Morris followed the probation department’s recommendation of three years of probation for the one count of second-degree child abuse. The probation department recommended Magala serve 120 days in the Washtenaw County Jail, credit for 85 days already served, as a condition of his probation.
Morris ruled he serve 100 days in the jail, credit for 85 days served. That would allow Magala to be out of jail by mid-February.
Second-degree child abuse is punishable by a maximum of 10 years in prison.
Magala apologized during his sentencing hearing Thursday, but most of his remarks before Morris were inaudible.
AnnArbor.com released the details of a search warrant affidavit from Magala’s case Wednesday.

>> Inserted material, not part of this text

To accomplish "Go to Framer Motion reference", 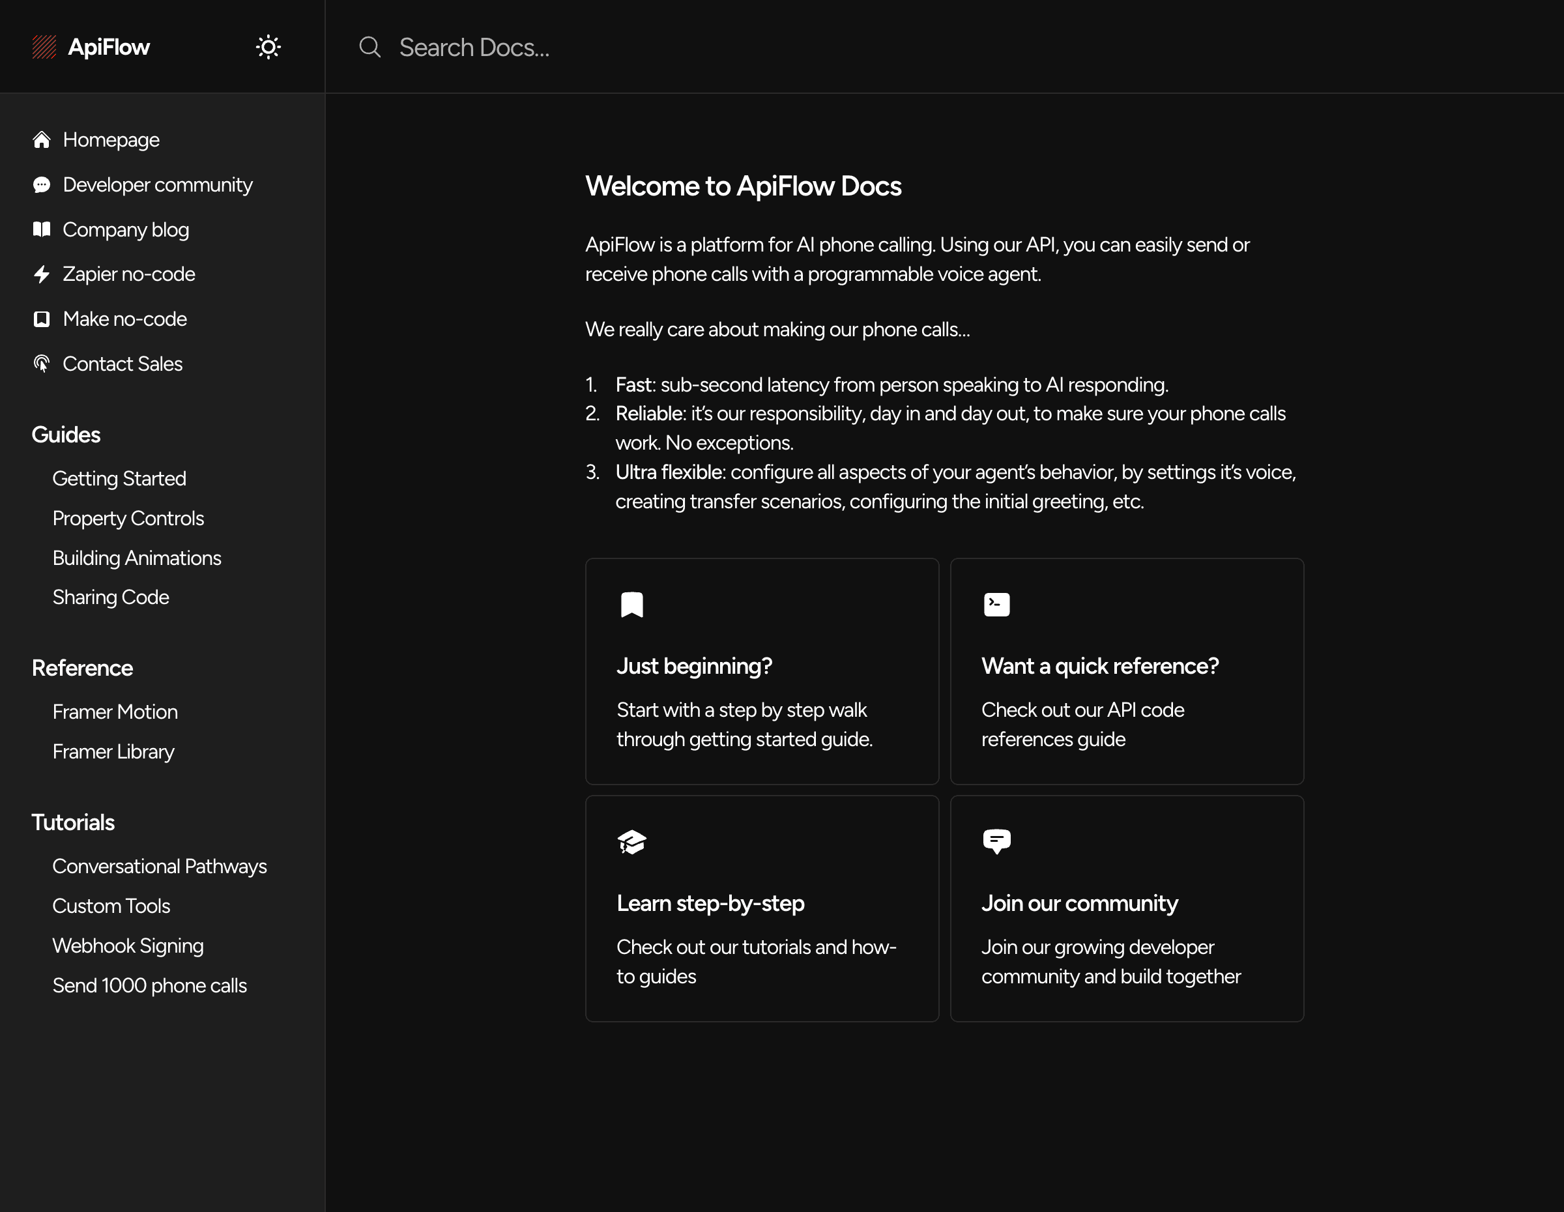I will 115,712.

According to the police document, Magala struck a boy either 14 or 15 times with a black leather belt. The affidavit revealed Magala was angered by the boy’s refusal to eat a banana because it was not ripe.

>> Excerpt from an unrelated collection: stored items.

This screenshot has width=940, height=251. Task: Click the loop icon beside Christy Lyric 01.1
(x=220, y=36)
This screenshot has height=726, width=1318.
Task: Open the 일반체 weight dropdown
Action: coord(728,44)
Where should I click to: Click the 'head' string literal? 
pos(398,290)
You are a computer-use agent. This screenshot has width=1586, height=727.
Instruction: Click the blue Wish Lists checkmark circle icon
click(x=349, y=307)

Washtenaw County Assistant Prosecutor J. Samuel Holtz said statements Magala made to the probation department before he was sentenced showed he viewed the assault as discipline.
“He doesn’t understand why this is a serious situation, but it’s clear that it is,” Holtz said.
Morris viewed the video of the Dec. 30, 2011 assault that was provided to Child Protective Services before being turned over to Pittsfield Township police in November. Magala was charged with second-degree child abuse and third-degree child abuse on Nov. 7 and has been held in the Washtenaw County Jail on a $75,000 bond since his arraignment.
The boy did not get medical treatment following the assault, but Holtz said he suffered marks and bruising on his legs.
Magala’s attorney, Erika Julien, pointed out that Magala had no criminal history before the offense.
The charge of third-degree child abuse was dismissed Thursday as a part of a plea agreement.